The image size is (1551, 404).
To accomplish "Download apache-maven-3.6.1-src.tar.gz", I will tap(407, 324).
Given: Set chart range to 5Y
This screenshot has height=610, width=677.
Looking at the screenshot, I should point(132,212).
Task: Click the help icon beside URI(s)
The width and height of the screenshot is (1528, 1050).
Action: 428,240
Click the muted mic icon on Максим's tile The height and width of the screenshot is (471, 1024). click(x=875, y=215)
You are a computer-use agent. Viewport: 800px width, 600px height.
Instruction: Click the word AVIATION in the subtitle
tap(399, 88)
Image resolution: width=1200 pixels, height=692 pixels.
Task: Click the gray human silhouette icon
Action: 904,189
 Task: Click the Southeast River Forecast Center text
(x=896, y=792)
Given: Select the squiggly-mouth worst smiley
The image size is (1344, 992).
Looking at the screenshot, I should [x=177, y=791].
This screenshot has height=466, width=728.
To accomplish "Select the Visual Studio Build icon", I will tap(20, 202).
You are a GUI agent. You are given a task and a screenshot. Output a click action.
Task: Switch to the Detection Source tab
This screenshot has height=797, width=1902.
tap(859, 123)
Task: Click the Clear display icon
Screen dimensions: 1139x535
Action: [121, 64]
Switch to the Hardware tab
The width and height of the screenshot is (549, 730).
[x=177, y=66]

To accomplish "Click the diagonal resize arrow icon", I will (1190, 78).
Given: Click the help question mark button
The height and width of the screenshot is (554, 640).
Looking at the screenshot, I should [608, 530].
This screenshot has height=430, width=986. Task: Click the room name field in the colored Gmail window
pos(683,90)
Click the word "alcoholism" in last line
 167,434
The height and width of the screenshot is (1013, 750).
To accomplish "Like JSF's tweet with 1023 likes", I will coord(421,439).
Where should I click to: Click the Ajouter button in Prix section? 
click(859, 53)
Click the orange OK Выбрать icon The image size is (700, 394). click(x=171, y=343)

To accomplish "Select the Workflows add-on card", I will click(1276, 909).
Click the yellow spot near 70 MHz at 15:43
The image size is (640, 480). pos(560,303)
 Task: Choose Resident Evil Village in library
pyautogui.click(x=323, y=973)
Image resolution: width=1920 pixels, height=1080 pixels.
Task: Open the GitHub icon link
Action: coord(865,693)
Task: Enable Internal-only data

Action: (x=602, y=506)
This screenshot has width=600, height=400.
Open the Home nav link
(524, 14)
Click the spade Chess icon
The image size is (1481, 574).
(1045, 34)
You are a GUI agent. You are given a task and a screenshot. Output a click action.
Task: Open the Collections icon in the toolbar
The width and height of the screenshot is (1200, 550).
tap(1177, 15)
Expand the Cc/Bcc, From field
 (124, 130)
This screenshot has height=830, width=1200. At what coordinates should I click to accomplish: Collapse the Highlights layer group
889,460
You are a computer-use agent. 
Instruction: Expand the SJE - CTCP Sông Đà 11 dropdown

####

## Directions
Write down how many lines in this listing contain the word "will"; the number is the whole answer.

## Answer space
5